Das Hauptproblem bei diesem Vorgehen liegt laut den Security-Experten darin, dass die meisten Sicherheitslösungen implizit allem vertrauen, was nur von Microsoft signiert ist, insbesondere Kernel-Mode-Treibern. Seit Windows 10 verlangt Microsoft, dass alle Kernel-Mode-Treiber über das „Windows Hardware Developer Center Dashboard“-Portal signiert werden. Alles, was nicht über diesen Prozess signiert ist, können moderne Windows-Versionen nicht laden. Dies zielt auf eine strengere Kontrolle von Treibern, die auf der Kernel-Ebene arbeiten. Die Bedrohungsakteure haben allerdings erkannt, dass sie freie Hand haben, wenn es ihnen gelingt, diesen Prozess zu überlisten.
Der Trick besteht darin, einen Treiber zu entwickeln, der Microsofts Sicherheitsprüfungen nicht als bösartig erscheint. Dies ist nicht das erste Mal, dass ein bösartiger Kernel-Mode-Treiber von Microsoft signiert wurde: Im Juni 2021 hatte G Data einen Bericht über ein bösartiges Netfilter-Rootkit publiziert, das mit dem gleichen Verfahren signiert war.
Die Sicherheitsforscher von SentinelOne gehen davon aus, dass verschiedene Bedrohungsakteure die oben erwähnten bösartigen Treiber wie auch den Treiber vom Juni 2021 nutzen. Dies werfe die Frage auf, ob eine oder mehrere Gruppierungen den Prozess der Treibersignierung ausnutzen und als Service für zahlungswillige Bedrohungsakteure anbieten.
Eine andere Theorie besagt, so SentinelOne, dass mehrere Bedrohungsakteure legitime Treiberentwickler kompromittiert haben und deren EV-Zertifikat (Extended Validation) heimlich verwendet haben, um die Treiber mit deren Entwicklerkonto zu signieren und zu übermitteln. Dieses Szenario sei jedoch weniger wahrscheinlich, da die privaten EV-Schlüssel auf einem physischen Hardware-Token gespeichert sein müssen, um digitalen Diebstahl zu verhindern.

■ Was zu tun ist
Schreib bitte den Text über von Microsoft signierte bösartige Kernel-Mode-Treiber nach seinem letzten Satz weiter. Die Daten darunter stammen aus einer anderen Quelle.

■ Bereitgestellte Daten
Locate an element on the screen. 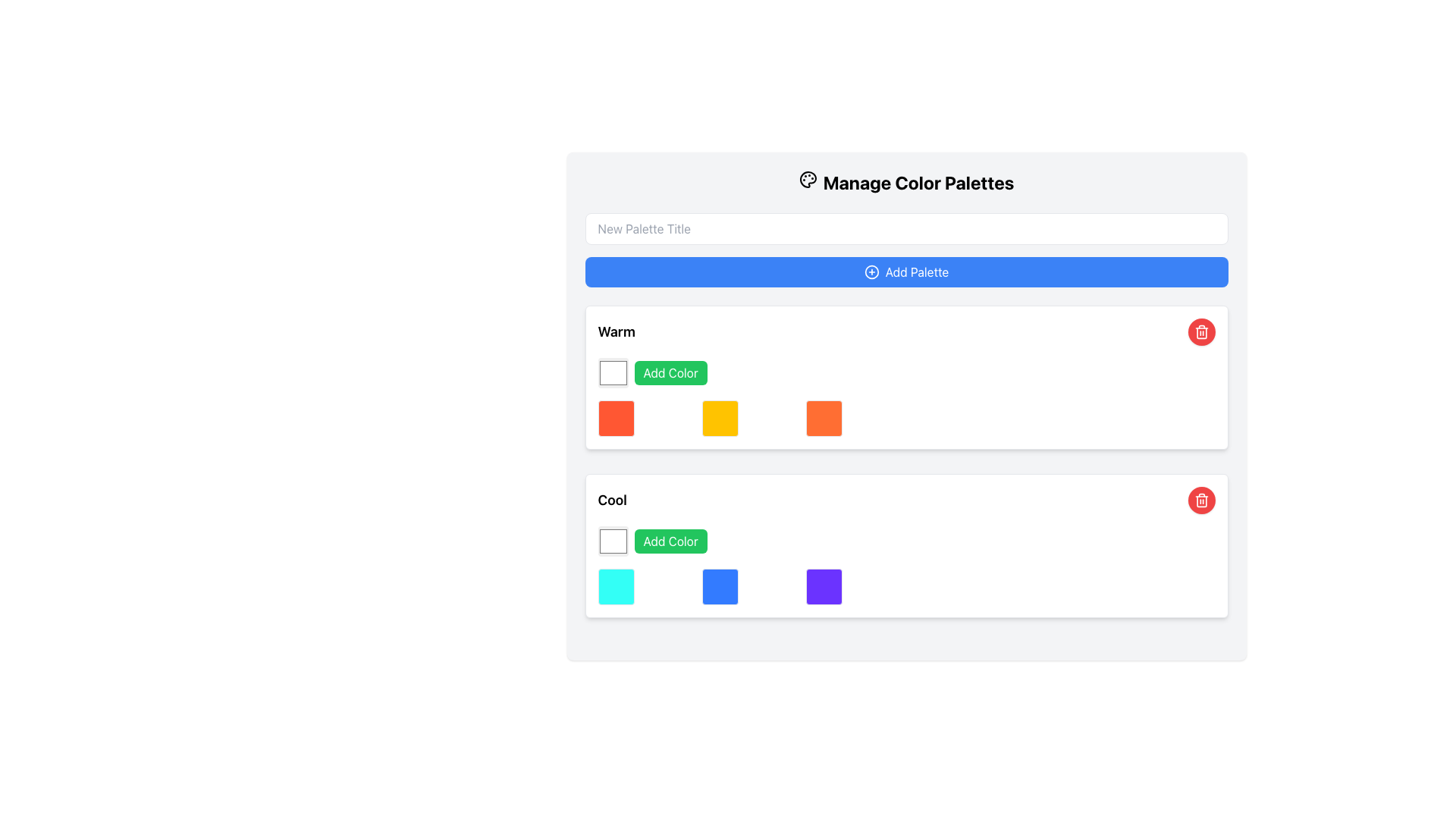 This screenshot has height=819, width=1456. the color palette icon located to the left of the 'Manage Color Palettes' text in the header section is located at coordinates (807, 178). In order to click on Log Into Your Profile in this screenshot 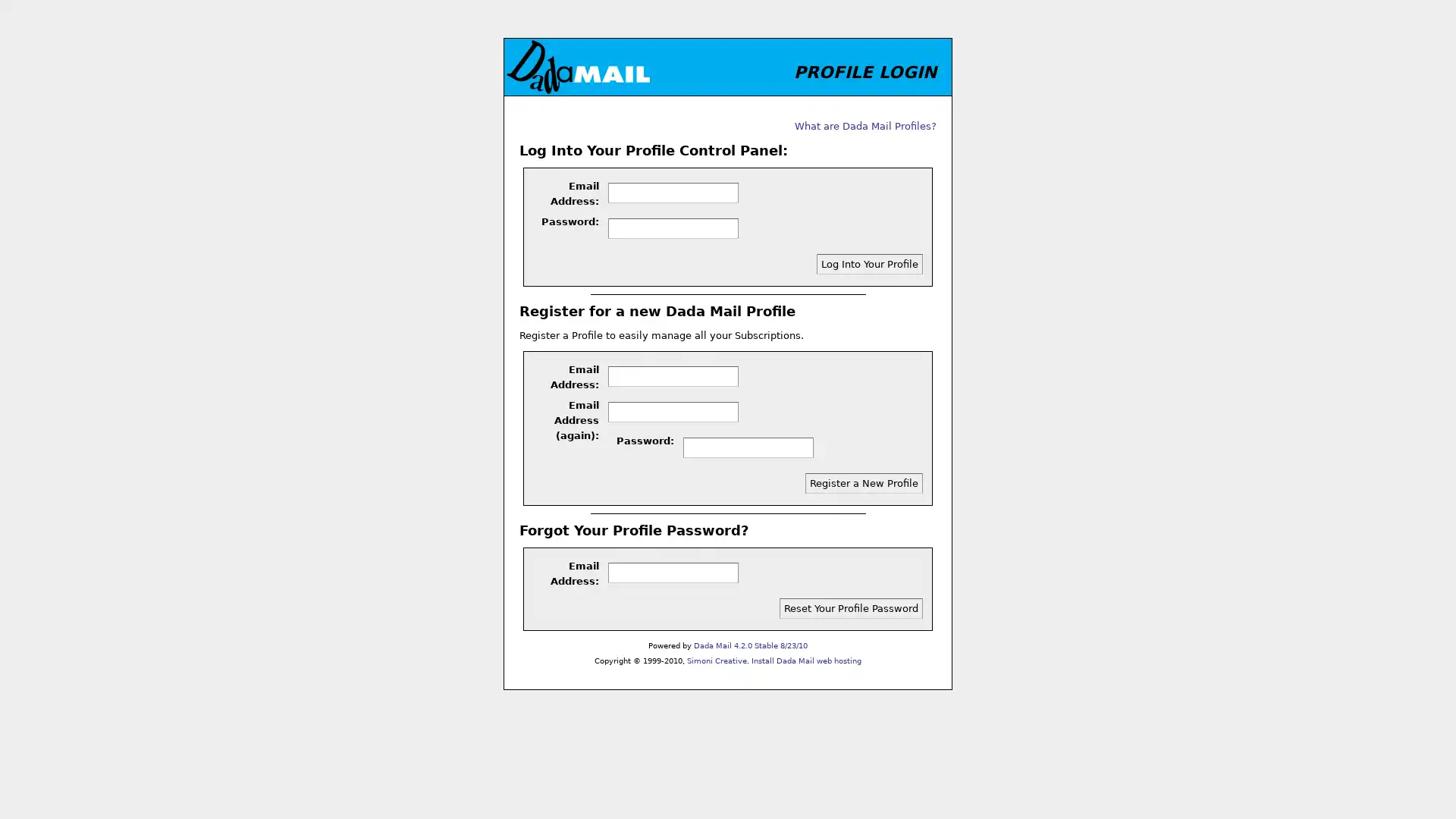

■ Ergebnis
Code-Signierungsmechanismen sind ein wichtiges Merkmal moderner Betriebssysteme, so SentinelOne, und die Einführung der Durchsetzung von Treibersignaturen war über Jahre hinweg der Schlüssel zur Eindämmung der Flut von Rootkits. Die nachlassende Effektivität der Codesignierung stelle eine Bedrohung für die Sicherheits- und Überprüfungsmechanismen auf allen Betriebssystemschichten dar. Man hoffe, dass Microsoft Schritte unternimmt, um die Sicherheit seines Signierungsprozesses weiter zu verbessern, damit das implizite Vertrauen in von Microsoft signierte Treiber erhalten bleibt.
Auch der britische Security-Anbieter Sophos hat Schadcode in mehreren Treibern gefunden, die mit legitimen digitalen Zertifikaten signiert sind. Der neue Sophos-Report „Signed Driver Malware Moves up the Software Trust Chain“ beschreibt die Untersuchung, die mit einem versuchten Ransomware-Angriff begann.
Der bösartige Treiber wurde laut den Sophos-Fachleuten mittels einer Malware installiert, die mit Bedrohungsakteuren im Umfeld der Ransomware-Gruppe Cuba in Verbindung stehe – einer äußerst produktiven Gruppe, die laut den Briten im vergangenen Jahr weltweit mehr als 100 Unternehmen erfolgreich angegriffen hat. Sophos’ Rapid Response Team habe den Angriff vereiteln können.